There are more than 30 million children and adults who wake up every day with the knowledge that they have diabetes. They are as young as infants, and as old as 100 years of age. Many of them depend on insulin or other life saving medicines for survival. Diabetes has a human and financial cost. The financial cost is $327 billion each year. The human cost is higher, for a lost child or lost grandparent is a tragedy beyond dollars.
Fortunately, our Congress has a working Diabetes Caucus that works together; yes, you read that right, works together across the aisle. They work to fund research for a cure and for better treatment, and they work to protect people with diabetes from exclusion or other discrimination in health care. And they are working on lowering insulin costs.

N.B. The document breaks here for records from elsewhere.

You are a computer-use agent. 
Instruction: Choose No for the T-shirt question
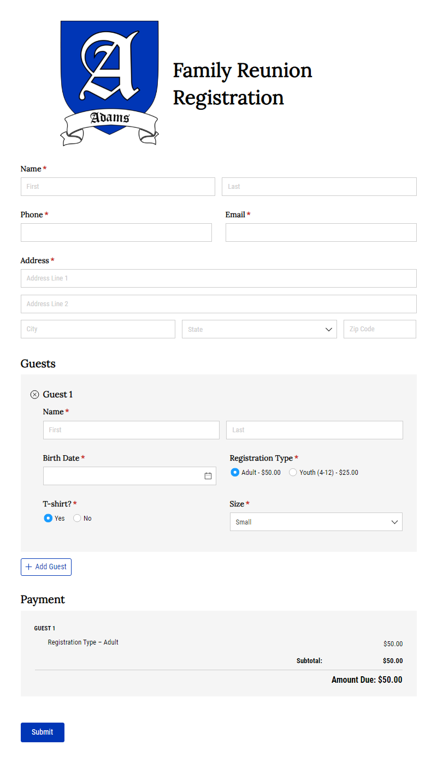pyautogui.click(x=77, y=518)
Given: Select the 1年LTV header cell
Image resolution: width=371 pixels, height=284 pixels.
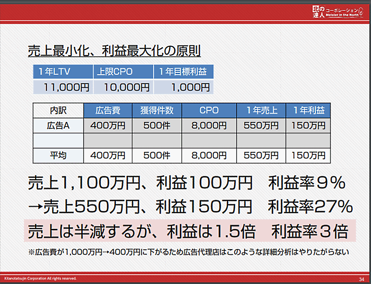Looking at the screenshot, I should tap(63, 71).
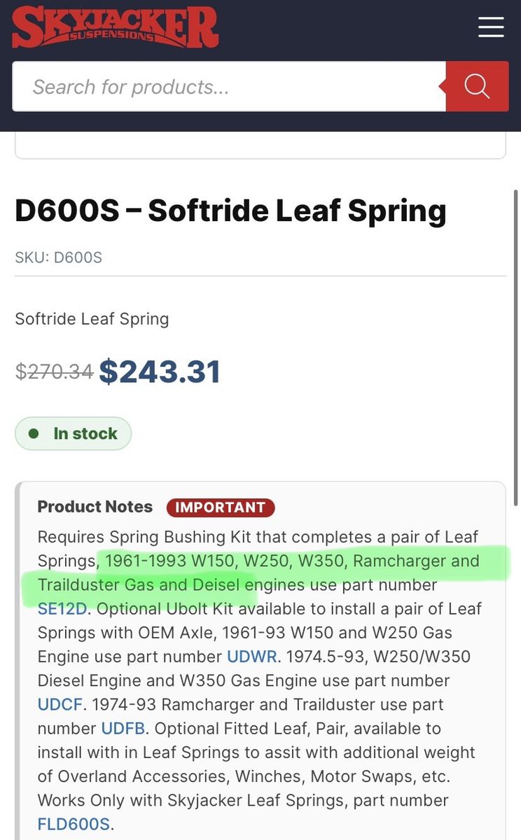This screenshot has width=521, height=840.
Task: Click the green dot in stock indicator
Action: (x=33, y=434)
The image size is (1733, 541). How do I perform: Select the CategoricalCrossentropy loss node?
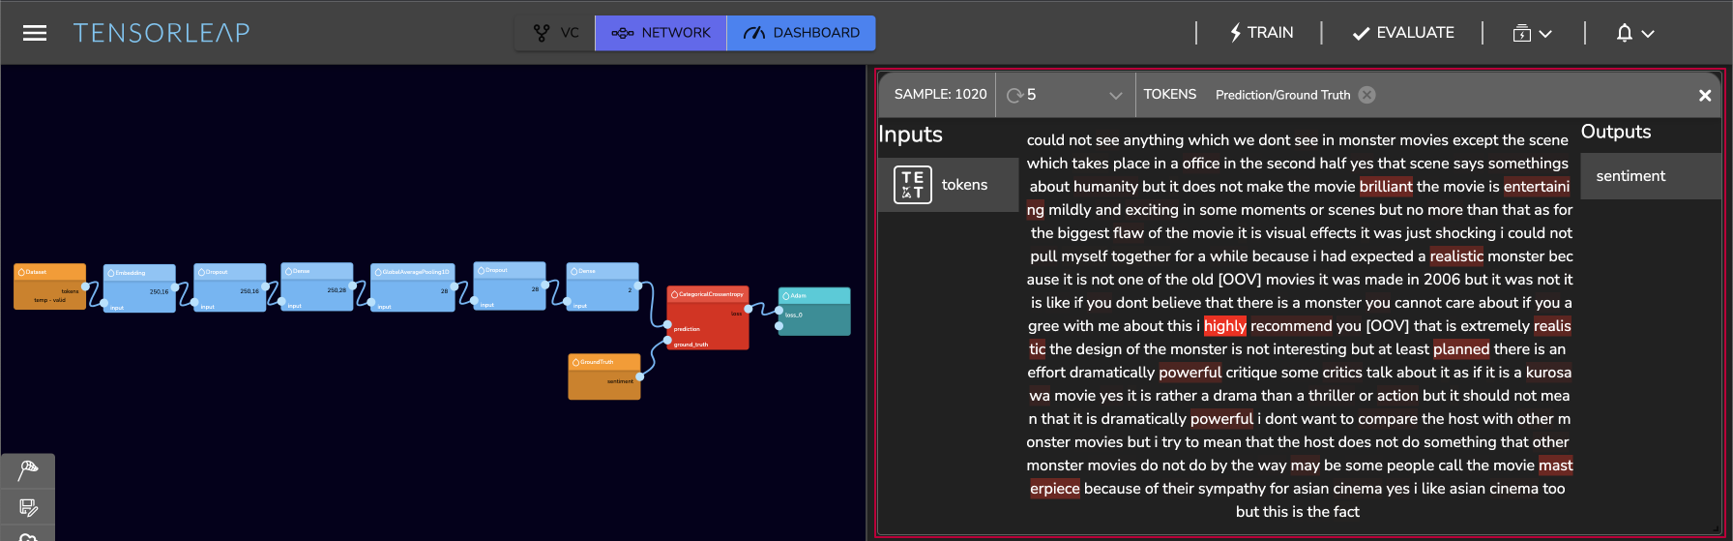point(707,317)
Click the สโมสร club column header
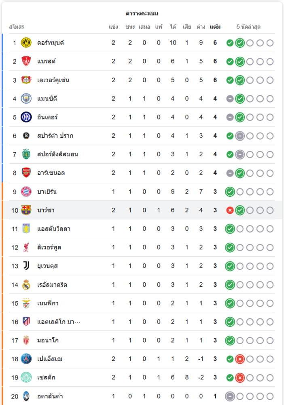Viewport: 284px width, 405px height. click(17, 27)
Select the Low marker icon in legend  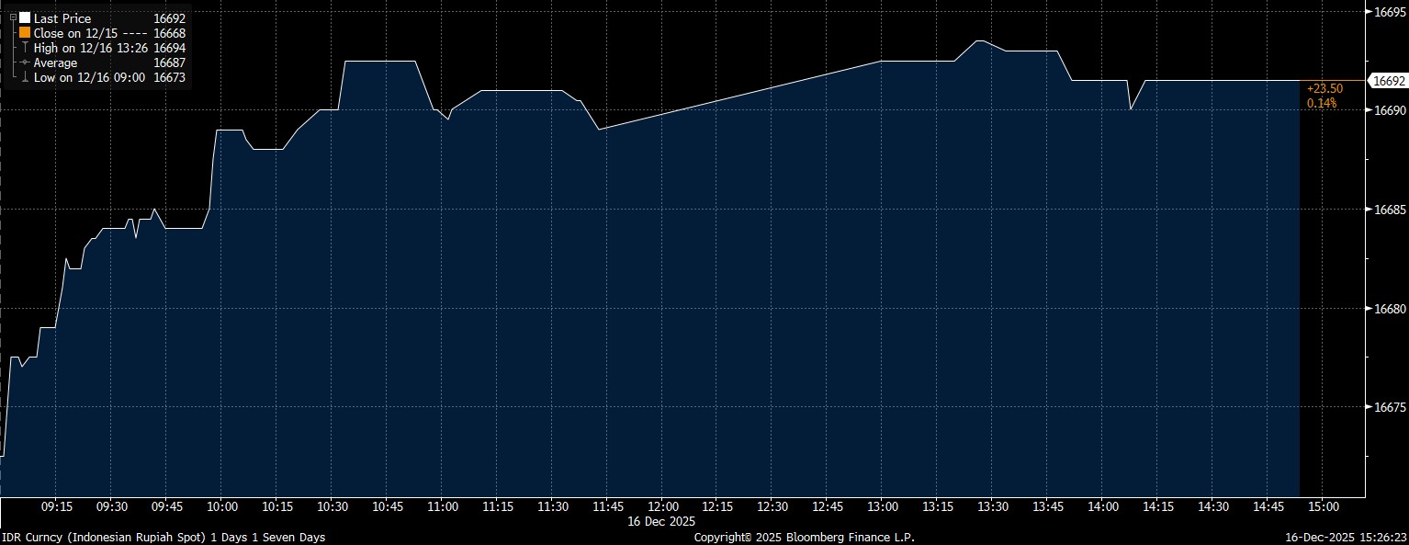[25, 77]
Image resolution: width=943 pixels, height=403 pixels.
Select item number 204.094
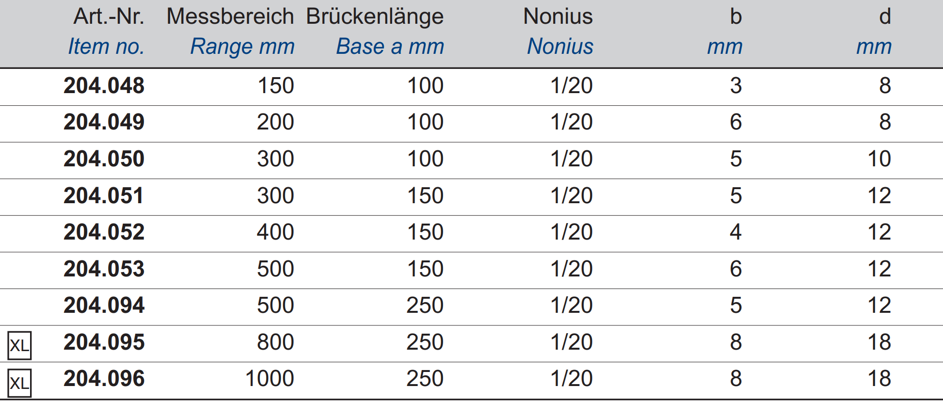pos(104,306)
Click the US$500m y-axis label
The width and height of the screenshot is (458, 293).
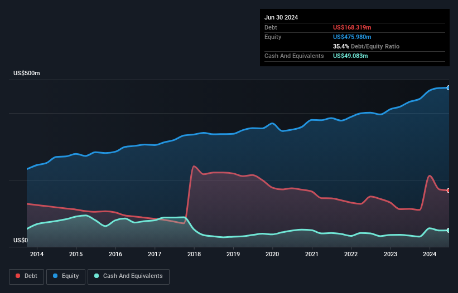[x=27, y=74]
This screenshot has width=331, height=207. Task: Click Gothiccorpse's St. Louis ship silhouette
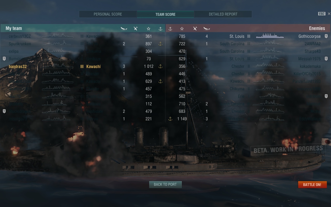270,36
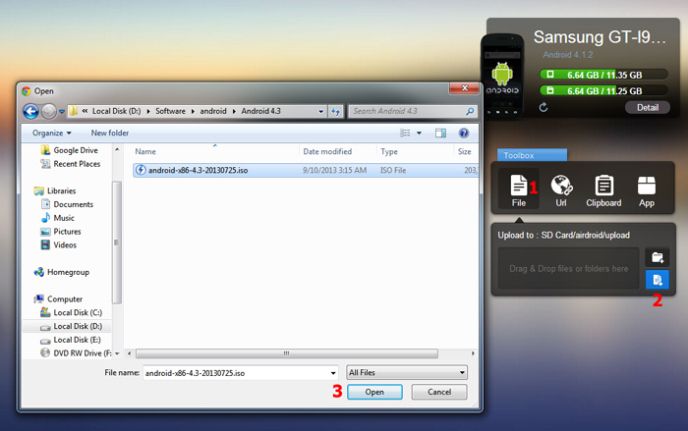Open the Clipboard tool in Toolbox
This screenshot has height=431, width=688.
point(603,190)
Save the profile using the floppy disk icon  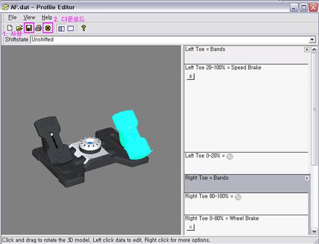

Later this month, kids and adults with diabetes will descend on Congress, as volunteers with the American Diabetes Association. We will see Congressman Michael Cloud and his colleagues, and tell them our stories, and ask Congress to provide $2.165 billion for the National Institutes of Health’s diabetes and kidney programs, and $185 million for the Center for Disease Control’s Division of of Diabetes Translation. We also ask Congress to continue funding the highly successful National Diabetes Prevention Program. Last but not least, we ask that Congress continue supporting the Special Diabetes Program for Type 1 diabetes and native Americans with diabetes.
Beyond funding research, our Stop Diabetes advocates will demand that Congress act to make insulin affordable for people with diabetes. Not even those in Congress know where the dollars flow when it comes to insulin. What they do know is that the price has doubled in only four years and costs $5,705 per year for the average child or adult with Type 1 diabetes.

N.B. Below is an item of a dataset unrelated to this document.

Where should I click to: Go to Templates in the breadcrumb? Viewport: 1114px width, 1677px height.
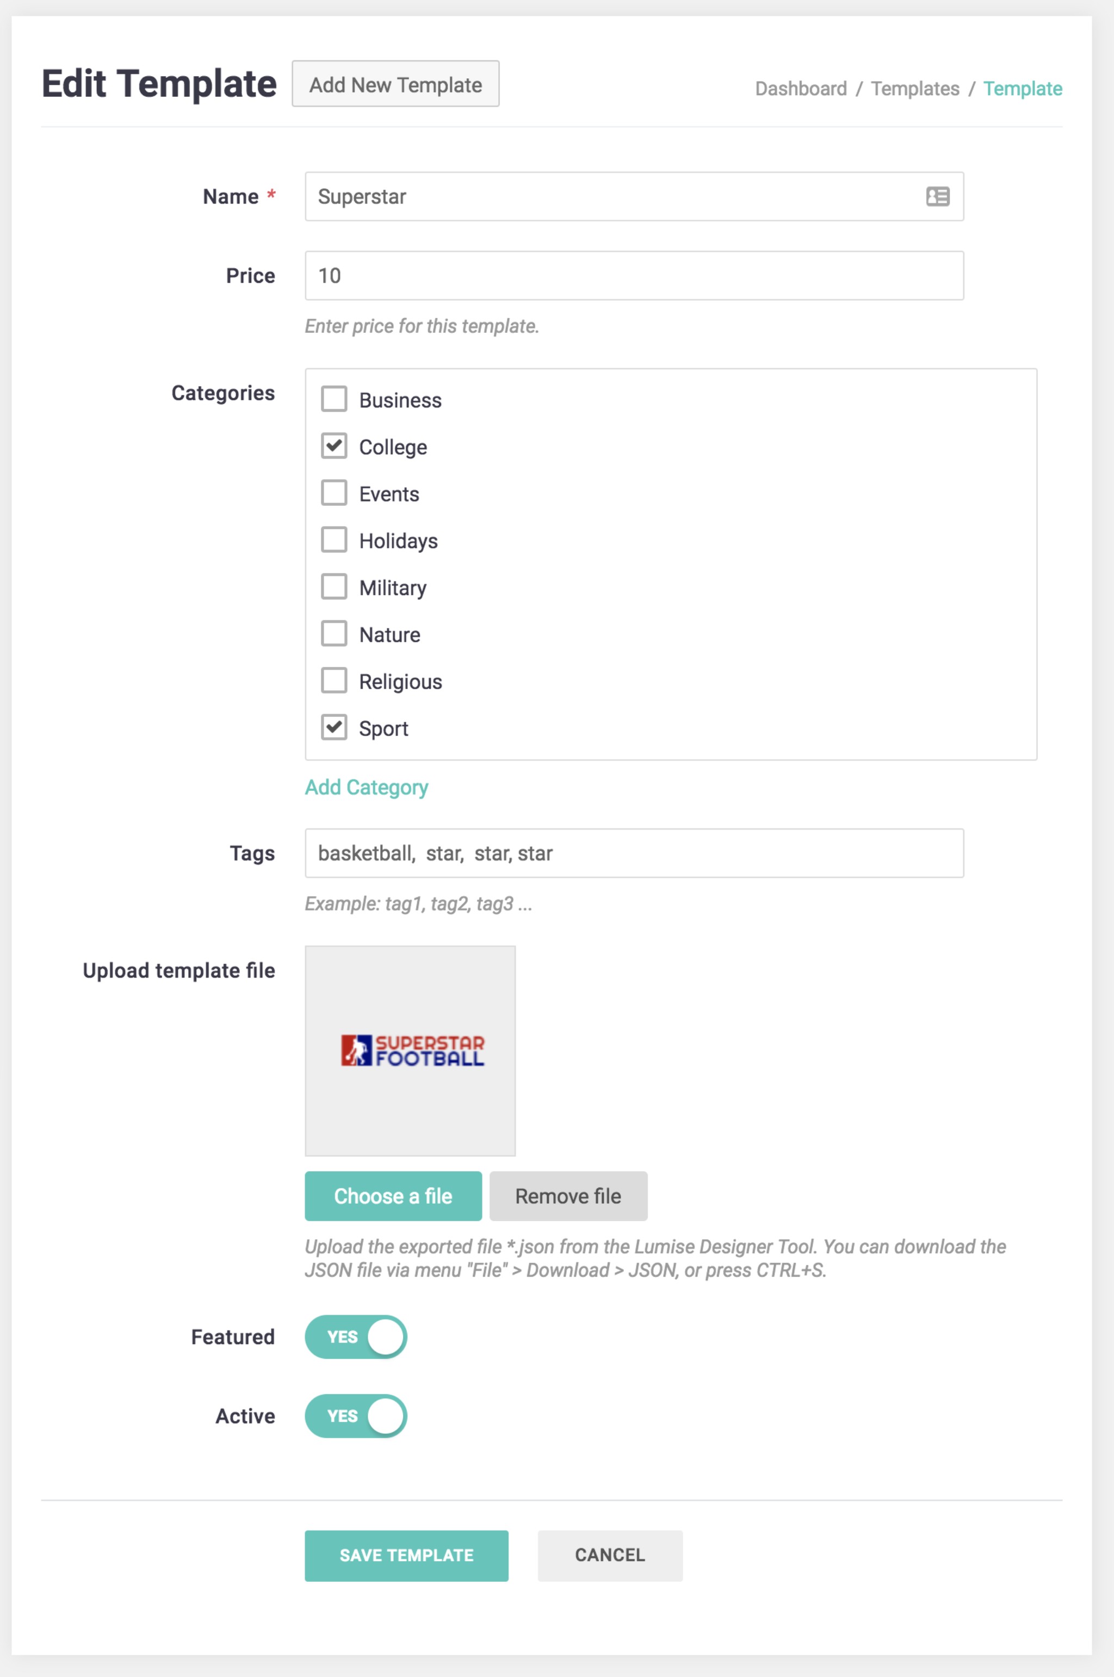[915, 89]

Only recently, we discovered in our own small business that there are two costs that touch our lives and our bank accounts. One is the copay at the pharmacy, but the other is the cost of insulin that’s paid by those who pay the premiums for health insurance. We may think that $25 at the counter is a good deal, but when we discovered that insulin was costing hundreds of dollars a month in premiums, we were shocked. What we thought we were saving at the front end was costing hundreds of dollars on the back end. If the real cost of insulin was $100 per month, the premiums would be much lower. These hidden costs are hurting people with diabetes and forcing people off of insurance, so it’s time for transparency.
The fight against diabetes isn’t over, but we are making real progress. And we won’t stop until the heartbreaking phrase “your child has diabetes” is history.”